Path: utzoo!mnetor!tmsoft!torsqnt!news-server.csri.toronto.edu!cs.utexas.edu!uunet!telesoft!choll
From: choll@telesoft.com (Chris Holl @adonna)
Newsgroups: comp.benchmarks
Subject: Re: bc benchmark [sigh]
Summary: QBM - Boeing Capacity Benchmark.
Message-ID: <1148@telesoft.com>
Date: 31 Dec 90 20:44:35 GMT
References: <44342@mips.mips.COM> <15379@ogicse.ogi.edu> <1142@telesoft.com> <44371@mips.mips.COM>
Organization: TeleSoft, San Diego, CA.
Lines: 170


>From: borasky@ogicse.ogi.edu (M. Edward Borasky)

> I was hoping for a response like this.  There are two types of computer
> users -- those like you and me who realize that computing costs money,
> is a resource that must and can be managed, and those like students,
> computer science faculty, dreamer/architects who think that computing
> should be, can be and often is essentially free.  

Boeing Computer Services occasionally received criticism of their
"high" bills for computing services.  In response they produced a paper
called "The Real Cost of Computing" to educate their customers.  It
described many of the things you mentioned including support of
the hardware, software, configuration, backups, etc.  I don't know if
the paper is available, but I could find out if there is interest.

> I'll bet that the COST difference between the two machines was such
> that you could afford to give away the extra speed on the X-MP from
> the hardware scatter/gather -- bill the X-MP as if it were strictly
> 1.32 times the Cray 1.

That's exactly what we wound up doing.  We couldn't justify a larger
figure because if a job ran on the X that didn't use scatter/gather it
would get a higher bill than it would have on the S, and that wouldn't
do.  Using 1.32 a job that used scatter/gather simply got a better deal
on the X.  We made a point of telling users this (so they got the
proper perspective :-) and to encourage them to take advantage of the
hardware.  If their jobs became more efficient, throughput would go up.

The algorithm for billing was slightly different however.  The 1-S had
a single processor and 2 Meg while the X-MP had 2 processors and 4 Meg. 
We billed for CPU seconds and memory residency.  When a job started
using more than 2 Meg it started to pay a percentage of the other
processor, even if it wasn't using it.  If a job used the entire 4 Meg
it payed for both processors, because no one else could use the other
processor without occuping memory.

BCS took the 1-S out of the configuration after users had migrated to
the X, so after the overlap period everyone got a better deal.  Now they
have a Y-MP.  I wasn't there for that transition, so I don't know
exactly how they managed it.

>  You just said the secret word -- "capacity planning"!  I wish the duck
>  were still around to drop down and give you fifty dollars!  

Duck?  $50?

> >(Dr.
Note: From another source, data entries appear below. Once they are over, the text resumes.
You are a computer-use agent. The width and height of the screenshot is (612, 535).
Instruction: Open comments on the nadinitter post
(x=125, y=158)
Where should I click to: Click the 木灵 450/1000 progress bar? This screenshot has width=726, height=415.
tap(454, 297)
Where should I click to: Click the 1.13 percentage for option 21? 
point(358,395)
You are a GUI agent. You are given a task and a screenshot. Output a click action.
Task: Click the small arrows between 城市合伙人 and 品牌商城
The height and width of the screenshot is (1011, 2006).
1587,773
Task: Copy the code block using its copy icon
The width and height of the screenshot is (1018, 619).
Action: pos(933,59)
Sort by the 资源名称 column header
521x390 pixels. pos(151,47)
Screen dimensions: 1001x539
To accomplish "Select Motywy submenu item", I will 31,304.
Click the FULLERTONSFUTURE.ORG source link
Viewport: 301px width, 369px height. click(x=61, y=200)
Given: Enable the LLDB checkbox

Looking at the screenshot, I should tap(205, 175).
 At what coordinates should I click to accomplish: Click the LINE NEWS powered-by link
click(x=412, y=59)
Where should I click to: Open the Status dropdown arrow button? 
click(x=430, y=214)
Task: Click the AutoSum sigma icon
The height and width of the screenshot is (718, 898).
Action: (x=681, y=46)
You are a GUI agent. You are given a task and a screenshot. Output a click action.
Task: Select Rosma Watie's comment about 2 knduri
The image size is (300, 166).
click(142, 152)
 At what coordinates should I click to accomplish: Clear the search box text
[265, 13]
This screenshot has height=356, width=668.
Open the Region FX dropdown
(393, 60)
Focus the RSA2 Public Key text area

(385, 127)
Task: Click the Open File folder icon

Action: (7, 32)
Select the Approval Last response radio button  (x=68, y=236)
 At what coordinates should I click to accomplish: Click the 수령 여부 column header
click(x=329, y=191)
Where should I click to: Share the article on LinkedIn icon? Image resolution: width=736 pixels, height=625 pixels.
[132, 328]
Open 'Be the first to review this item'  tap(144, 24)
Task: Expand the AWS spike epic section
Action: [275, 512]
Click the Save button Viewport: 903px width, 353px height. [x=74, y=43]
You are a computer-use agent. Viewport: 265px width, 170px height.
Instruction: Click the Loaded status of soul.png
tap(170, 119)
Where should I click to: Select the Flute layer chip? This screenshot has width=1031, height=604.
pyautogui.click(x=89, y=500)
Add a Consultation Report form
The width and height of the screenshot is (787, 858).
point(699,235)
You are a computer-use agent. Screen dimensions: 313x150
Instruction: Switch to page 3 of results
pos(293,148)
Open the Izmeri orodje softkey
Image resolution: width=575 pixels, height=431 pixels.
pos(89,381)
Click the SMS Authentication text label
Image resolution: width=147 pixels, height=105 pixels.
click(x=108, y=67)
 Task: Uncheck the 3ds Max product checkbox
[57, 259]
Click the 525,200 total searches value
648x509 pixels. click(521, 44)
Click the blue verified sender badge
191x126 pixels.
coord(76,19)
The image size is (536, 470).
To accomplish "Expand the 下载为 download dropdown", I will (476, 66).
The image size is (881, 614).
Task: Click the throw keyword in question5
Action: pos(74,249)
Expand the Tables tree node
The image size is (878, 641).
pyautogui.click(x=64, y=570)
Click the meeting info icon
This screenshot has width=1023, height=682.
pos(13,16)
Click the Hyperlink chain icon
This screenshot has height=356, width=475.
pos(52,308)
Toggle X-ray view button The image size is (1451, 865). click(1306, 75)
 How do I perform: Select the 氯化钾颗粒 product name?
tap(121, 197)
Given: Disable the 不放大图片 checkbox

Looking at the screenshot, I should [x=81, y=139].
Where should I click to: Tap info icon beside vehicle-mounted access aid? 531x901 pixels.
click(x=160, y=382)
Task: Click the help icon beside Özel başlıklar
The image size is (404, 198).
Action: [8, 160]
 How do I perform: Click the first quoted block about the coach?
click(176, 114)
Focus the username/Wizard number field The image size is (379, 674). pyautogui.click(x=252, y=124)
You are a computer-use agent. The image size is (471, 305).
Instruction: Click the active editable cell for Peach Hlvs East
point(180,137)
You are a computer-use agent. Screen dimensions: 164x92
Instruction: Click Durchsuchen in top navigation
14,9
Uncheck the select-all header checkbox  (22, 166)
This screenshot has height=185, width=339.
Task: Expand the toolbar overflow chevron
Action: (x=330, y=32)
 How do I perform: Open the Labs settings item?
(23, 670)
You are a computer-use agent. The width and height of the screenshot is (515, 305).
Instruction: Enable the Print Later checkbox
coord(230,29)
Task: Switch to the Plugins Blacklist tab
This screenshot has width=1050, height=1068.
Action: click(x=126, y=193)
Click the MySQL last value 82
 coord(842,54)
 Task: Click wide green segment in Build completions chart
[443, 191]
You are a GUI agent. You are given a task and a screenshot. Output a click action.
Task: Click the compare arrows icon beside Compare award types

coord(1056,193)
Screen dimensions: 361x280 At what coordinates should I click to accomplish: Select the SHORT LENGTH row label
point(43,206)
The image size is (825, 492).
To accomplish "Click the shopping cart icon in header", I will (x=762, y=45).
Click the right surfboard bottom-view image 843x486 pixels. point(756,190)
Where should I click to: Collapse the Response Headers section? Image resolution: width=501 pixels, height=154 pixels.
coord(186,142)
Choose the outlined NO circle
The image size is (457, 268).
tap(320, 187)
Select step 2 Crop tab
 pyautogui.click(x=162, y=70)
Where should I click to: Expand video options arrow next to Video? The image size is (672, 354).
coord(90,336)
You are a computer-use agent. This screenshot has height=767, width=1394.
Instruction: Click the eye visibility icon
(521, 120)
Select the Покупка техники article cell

Howard "Doc" Schemising - wonderful guy) developed a capacity 
> >test that would precisely model the current workload on a machine.  
> >This was used with great accuracy to measure the capacity of different 
> >machine (for that workload).  
> 
> Is this published?  Could you post it?  The guys here and in "comp.arch"
> would LOVE to see it!  

In article <44371@mips.mips.COM>, mash@mips.COM (John Mashey) writes:

> Yes, it would be good to see this.  Note the important fact that there are
> two steps:
> 	a) Characterizing the workload
> 	b) Predicting the performance on that workload

> Also, I've seen some pretty good benchmarks, with workloads tailored to
> different departments within a company ... unfortunately, the best ones
> I've seen were all proprietary...

Yes, step a) is critical.  And yes, Doc Schmeising's benchmark is
proprietary.  (Sorry I typo-ed his name wrong the first time.)  I have
had a few requests for more information on this capacity benchmark,
and I don't think the following violates any of BCS' rights.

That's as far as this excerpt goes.